A group of state regulatory agencies has laid out detailed new requirements for how Equifax must conduct business, but stopped short of imposing fines or penalties.
A consent order released on Wednesday by several state regulatory bodies is a response to the massive data breach that Equifax revealed in September 2017, and focuses on board governance and risk mitigation.
Among the requirements, the order demands Equifax comprehensively identify all its technology assets and their locations, and provide a formal process for patching. A missed patch within a business unit at Equifax was responsible for the September breach, which revealed the personal information of more than 145 million people in the U.S., and millions more abroad.

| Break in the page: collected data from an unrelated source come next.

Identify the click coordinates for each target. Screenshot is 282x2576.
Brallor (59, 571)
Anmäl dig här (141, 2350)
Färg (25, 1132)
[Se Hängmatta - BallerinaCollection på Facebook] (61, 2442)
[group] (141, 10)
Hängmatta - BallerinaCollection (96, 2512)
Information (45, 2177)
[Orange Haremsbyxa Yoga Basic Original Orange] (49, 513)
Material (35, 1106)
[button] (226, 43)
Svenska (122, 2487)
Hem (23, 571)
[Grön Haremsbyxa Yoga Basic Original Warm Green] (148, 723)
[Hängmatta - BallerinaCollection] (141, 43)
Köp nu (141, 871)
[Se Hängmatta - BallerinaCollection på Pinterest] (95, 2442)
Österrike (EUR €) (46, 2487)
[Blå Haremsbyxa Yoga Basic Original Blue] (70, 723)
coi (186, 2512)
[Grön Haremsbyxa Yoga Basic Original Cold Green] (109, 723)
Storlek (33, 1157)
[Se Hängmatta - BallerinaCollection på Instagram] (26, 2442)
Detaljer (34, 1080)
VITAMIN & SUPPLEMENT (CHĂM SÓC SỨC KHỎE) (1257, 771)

The order also asks the company to set up a cybersecurity “fusion” center, meant to consolidate security staff and allow for a better, more coordinated response to breaches in the future. The company has already begun building the facility near its headquarters in Atlanta, according to the spokeswoman.

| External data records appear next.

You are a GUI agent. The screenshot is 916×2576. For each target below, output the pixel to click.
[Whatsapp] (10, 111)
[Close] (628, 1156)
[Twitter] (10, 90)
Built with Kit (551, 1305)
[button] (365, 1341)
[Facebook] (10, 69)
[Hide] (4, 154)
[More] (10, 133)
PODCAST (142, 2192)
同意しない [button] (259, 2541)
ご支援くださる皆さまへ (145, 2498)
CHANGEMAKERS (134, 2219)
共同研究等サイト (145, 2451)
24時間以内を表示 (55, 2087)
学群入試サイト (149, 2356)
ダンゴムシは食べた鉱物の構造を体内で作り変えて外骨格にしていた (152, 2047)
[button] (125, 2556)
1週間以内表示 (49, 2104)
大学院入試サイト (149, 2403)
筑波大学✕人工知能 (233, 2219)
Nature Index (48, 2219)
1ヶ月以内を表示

A company spokeswoman said most of the findings “are not new” and the remediation steps are already underway. “We expect to meet or exceed all the commitments made under the consent order,” she said.

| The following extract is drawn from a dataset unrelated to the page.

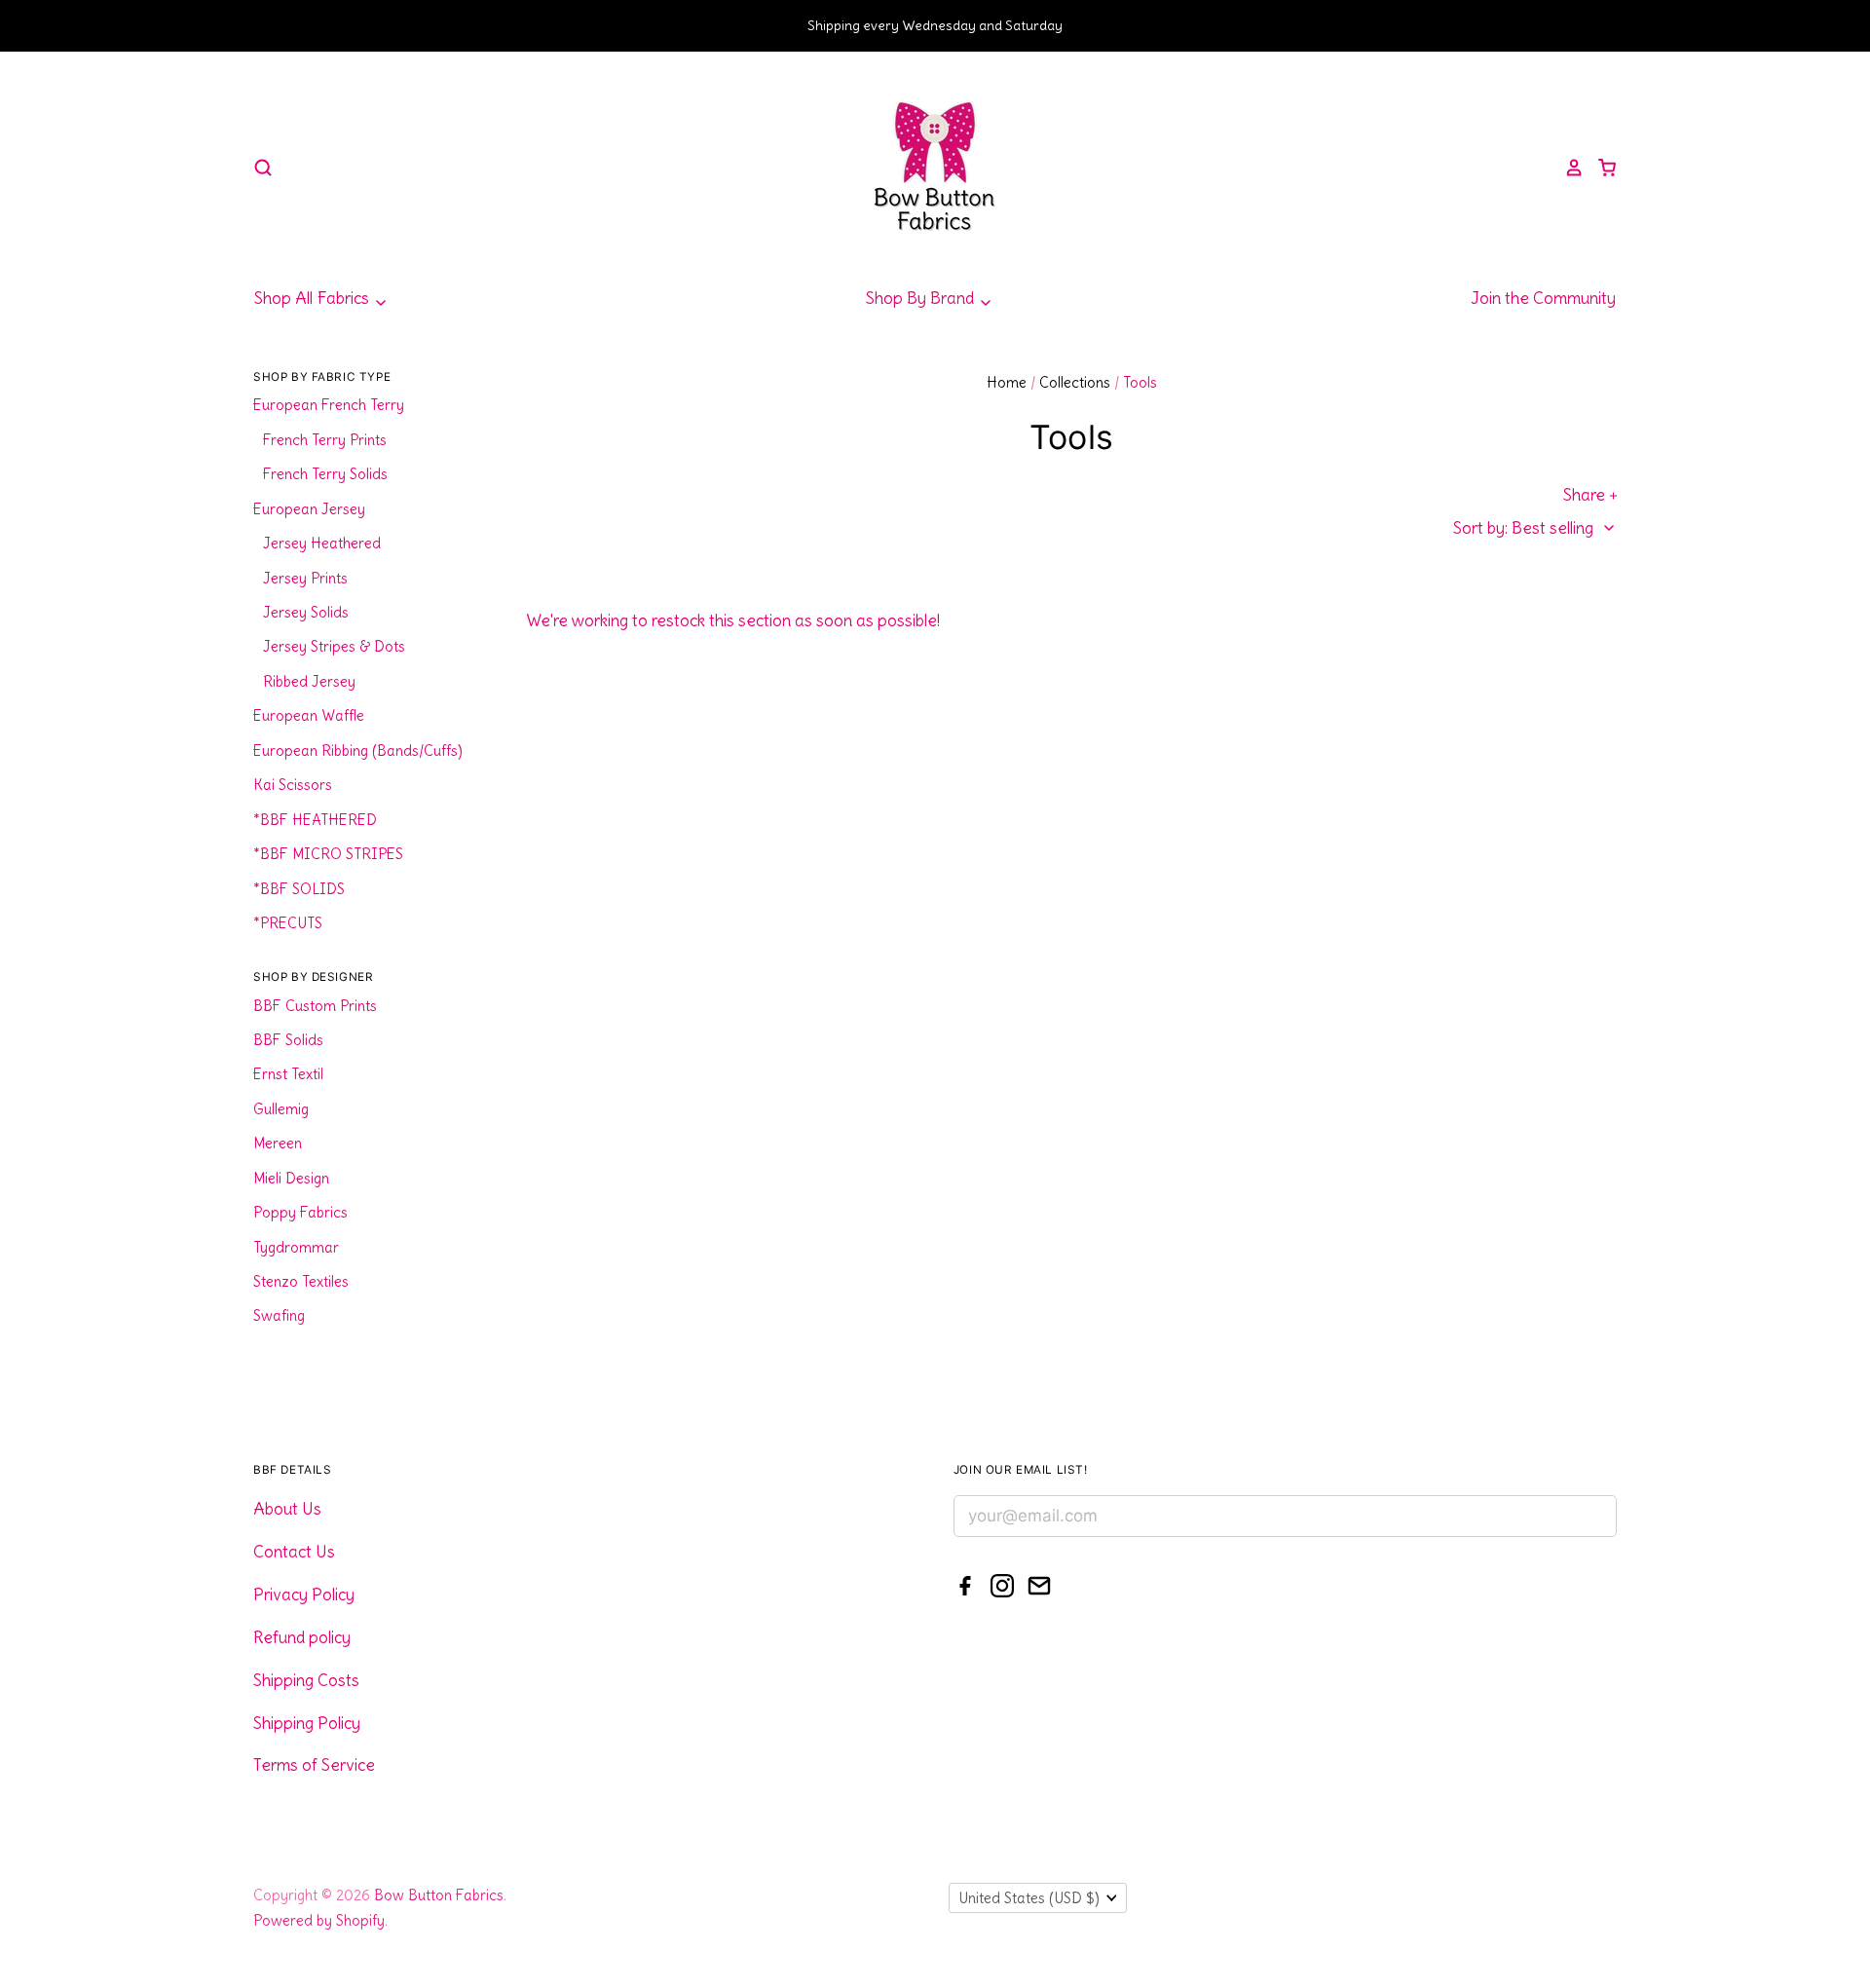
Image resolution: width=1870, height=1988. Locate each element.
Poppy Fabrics (300, 1212)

Equifax is under intense scrutiny from prosecutors, with a relatively rare 50-state and Washington D.C. class-action lawsuit filed in November of last year. The company said in its first-quarter earnings statement in April that the incident, which led to the ouster of security and technology executives as well as CEO Richard Smith, has cost the company $242 million thus far.
The company’s former chief information officer was indicted on criminal charges in March in Atlanta, and is accused insider trading by the SEC. The Commission said in a March statement that former CIO Jun Ying allegedly divested nearly $1 million in stock just prior to the breach, avoiding $117,000 in losses when the incident was announced.